Başörtü yasakçılarını aklıyorlar..
Başörtü yasağını kaldırmak için çalışan Tayyip Erdoğan’ı indirmeye çalışıyorlar..
Yusuf Ziya Özcan’a, bir hatırlatma daha yapayım..
Belki unutmuştur.
Belki hırs gözlerini kör etmiştir, anılarını okumaktan bile acizdir..
Tarih 4 Şubat 2011. Yani Kılıçdaroğlu CHP’ye genel başkan olmasından nerede ise 9 ay sonra..

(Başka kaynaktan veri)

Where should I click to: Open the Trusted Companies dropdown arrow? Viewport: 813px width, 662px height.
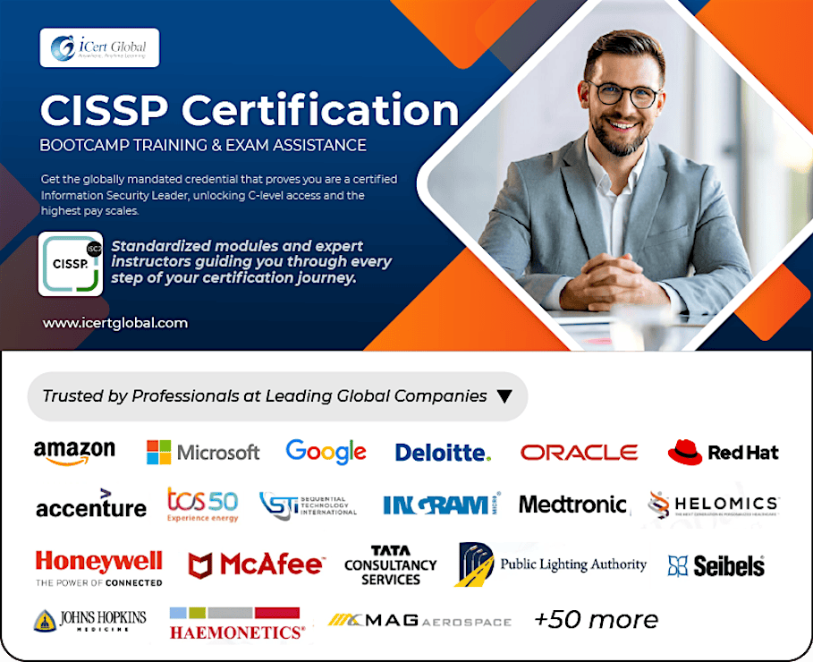point(504,396)
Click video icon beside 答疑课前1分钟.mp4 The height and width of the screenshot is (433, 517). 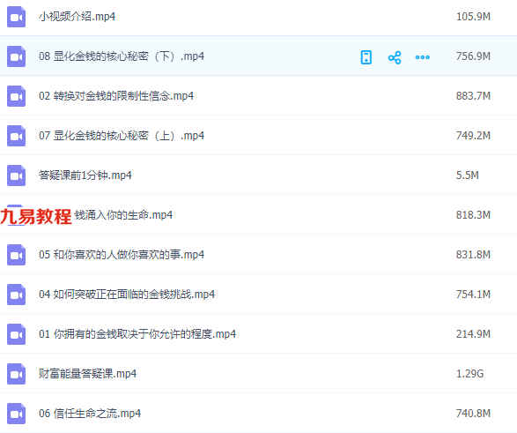click(16, 175)
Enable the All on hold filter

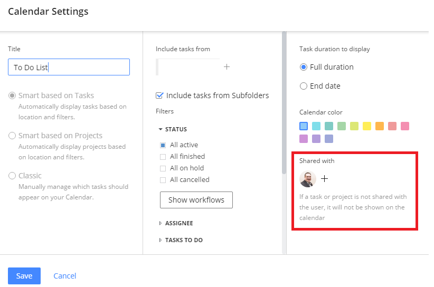pyautogui.click(x=163, y=168)
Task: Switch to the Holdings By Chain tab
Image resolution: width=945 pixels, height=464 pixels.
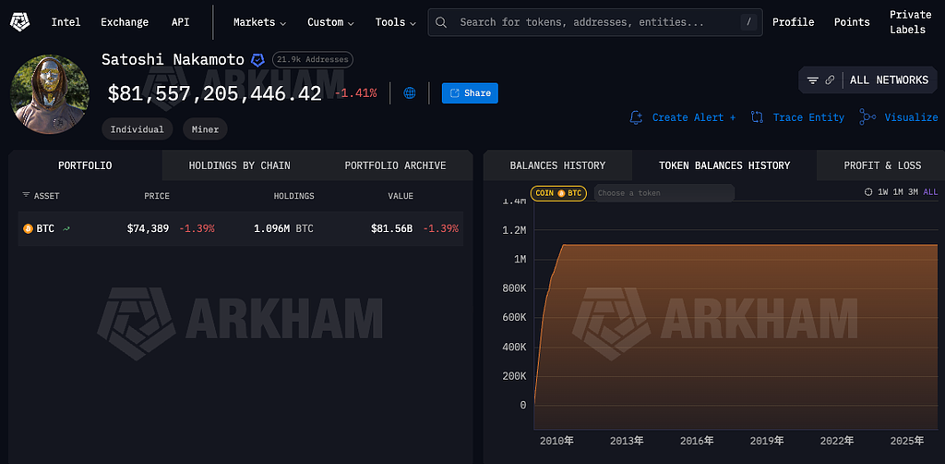Action: click(x=239, y=165)
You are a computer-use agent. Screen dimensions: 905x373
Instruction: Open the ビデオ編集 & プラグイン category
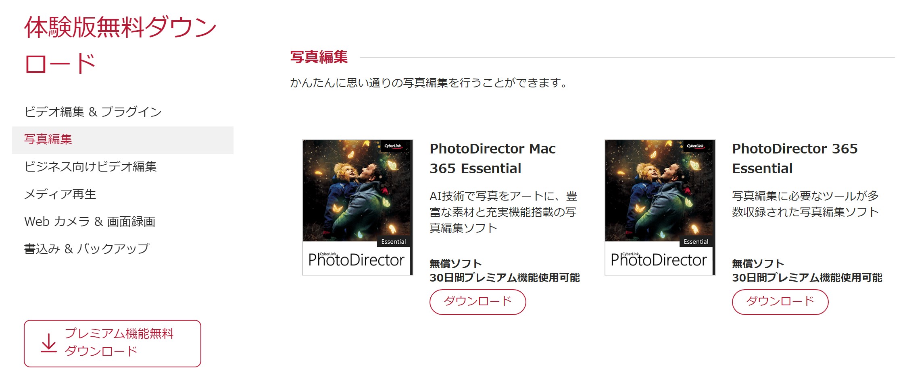pyautogui.click(x=93, y=112)
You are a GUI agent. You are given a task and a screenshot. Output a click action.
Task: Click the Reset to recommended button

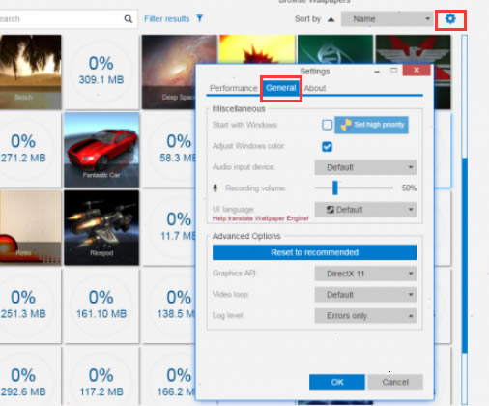pyautogui.click(x=314, y=252)
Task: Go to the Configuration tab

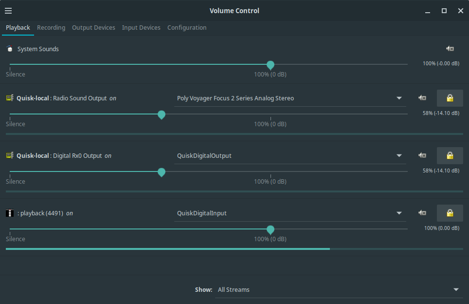Action: pos(187,28)
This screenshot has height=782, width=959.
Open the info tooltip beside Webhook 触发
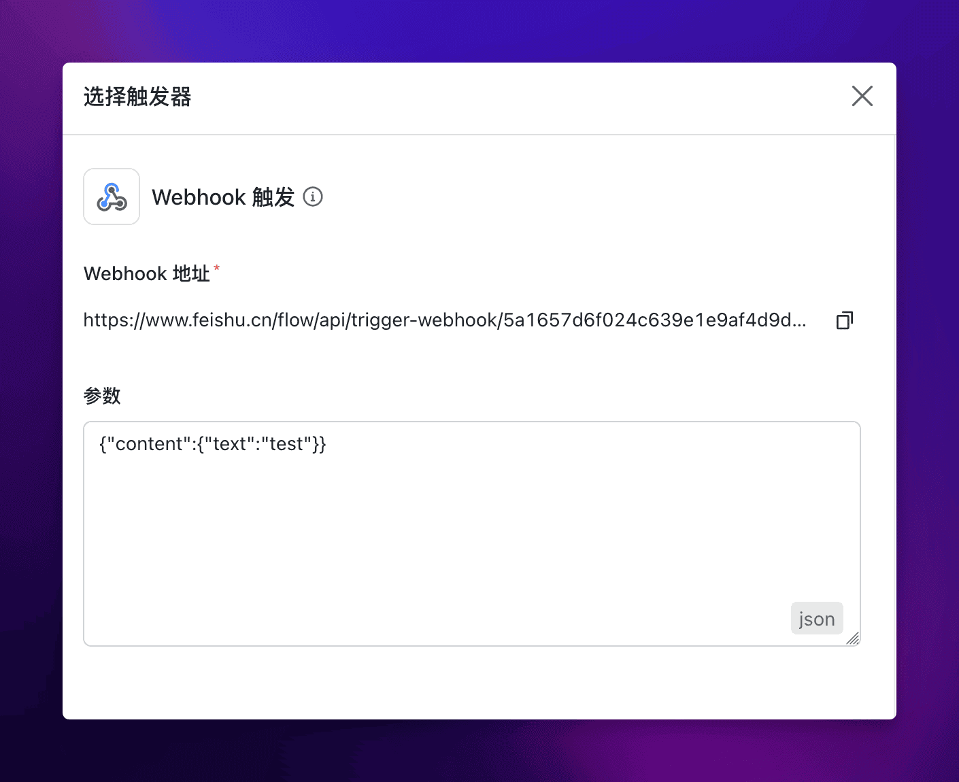click(313, 197)
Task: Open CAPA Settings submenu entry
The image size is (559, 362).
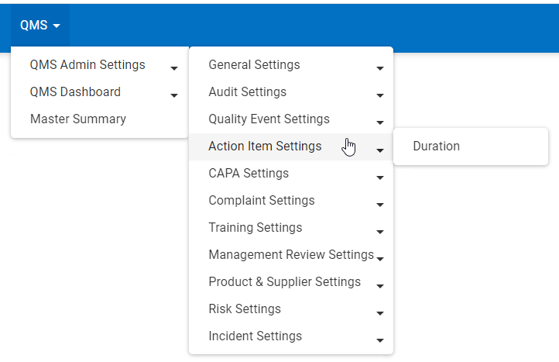Action: [249, 174]
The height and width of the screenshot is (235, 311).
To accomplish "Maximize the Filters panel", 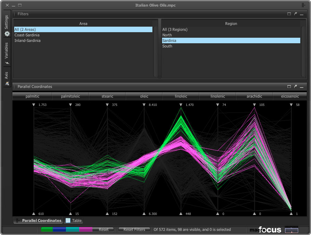I will (x=289, y=14).
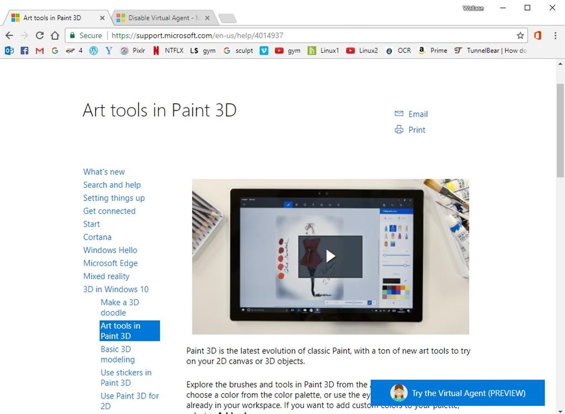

Yusuf Ziya Özcan hakkında, ”başörtüsü” konusunda İstanbul Üniversitesi’ne gönderilen yazıyla ”Anayasayı ihlal ve halkı kanunlara uymamaya alenen tahrik” suçunu işlediği iddiasıyla Kemal Kılıçdaroğlu’nun şikayeti ile başlatılan soruşturmada verilen ”takipsizlik kararı”, Sincan 1. Ağır Ceza Mahkemesi tarafından kaldırıldı.
Takipsizlik kararını kaldırıp, “Yusuf Ziya Özcan yargılanmalı diyen” kararını veren hakim hangi partiye girmiş söyleyeyim mi?
Boşverin..
Bunları muhatap almak bile abes..
Anlattıkları baştan aşağıya yalan, dolan..
Ne demiş atalarımız, “Kork; Allah’tan korkmayandan.. Utan; Allah’tan utanmayandan.”